The Insidious Dr. Fu Manchu eBook

This eBook from the Gutenberg Project consists of approximately 278 pages of information about The Insidious Dr. Fu Manchu.

The Insidious Dr. Fu Manchu eBook

This eBook from the Gutenberg Project consists of approximately 278 pages of information about The Insidious Dr. Fu Manchu.

I know that I stopped dead, one foot within the room, for the malignant force of the man was something surpassing my experience.  He was surprised by this sudden intrusion—­yes, but no trace of fear showed upon that wonderful face, only a sort of pitying contempt.  And, as I paused, he rose slowly to his feet, never removing his gaze from mine.

It’s Fu-Manchu!” cried Smith over my shoulder, in a voice that was almost a scream.  “It’s Fu-Manchu!  Cover him!  Shoot him dead if—­”

The conclusion of that sentence I never heard.

Dr. Fu-Manchu reached down beside the table, and the floor slipped from under me.

One last glimpse I had of the fixed green eyes, and with a scream I was unable to repress I dropped, dropped, dropped, and plunged into icy water, which closed over my head.

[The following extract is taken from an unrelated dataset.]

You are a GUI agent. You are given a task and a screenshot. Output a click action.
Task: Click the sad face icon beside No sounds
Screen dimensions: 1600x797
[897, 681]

Vaguely I had seen a spurt of flame, had heard another cry following my own, a booming sound (the trap), the flat note of a police whistle.  But when I rose to the surface impenetrable darkness enveloped me; I was spitting filthy, oily liquid from my mouth, and fighting down the black terror that had me by the throat—­terror of the darkness about me, of the unknown depths beneath me, of the pit into which I was cast amid stifling stenches and the lapping of tidal water.

“Smith!” I cried. . . .  “Help!  Help!”

My voice seemed to beat back upon me, yet I was about to cry out again, when, mustering all my presence of mind and all my failing courage, I recognized that I had better employment of my energies, and began to swim straight ahead, desperately determined to face all the horrors of this place—­ to die hard if die I must.

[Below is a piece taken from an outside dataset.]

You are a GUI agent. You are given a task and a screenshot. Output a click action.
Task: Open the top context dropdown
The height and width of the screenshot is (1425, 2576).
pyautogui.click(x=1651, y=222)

A drop of liquid fire fell through the darkness and hissed into the water beside me!

I felt that, despite my resolution, I was going mad.

Another fiery drop—­and another!

I touched a rotting wooden post and slimy timbers.  I had reached one bound of my watery prison.  More fire fell from above, and the scream of hysteria quivered, unuttered, in my throat.

Keeping myself afloat with increasing difficulty in my heavy garments,
I threw my head back and raised my eyes.

No more drops fell, and no more drops would fall; but it was merely a question of time for the floor to collapse.  For it was beginning to emit a dull, red glow.

The room above me was in flames!

It was drops of burning oil from the lamp, finding passage through the cracks in the crazy flooring, which had fallen about me—­ for the death trap had reclosed, I suppose, mechanically.

My saturated garments were dragging me down, and now I could hear the flames hungrily eating into the ancient rottenness overhead.  Shortly that cauldron would be loosed upon my head.  The glow of the flames grew brighter . . . and showed me the half-rotten piles upholding the building, showed me the tidal mark upon the slime-coated walls—­ showed me that there was no escape!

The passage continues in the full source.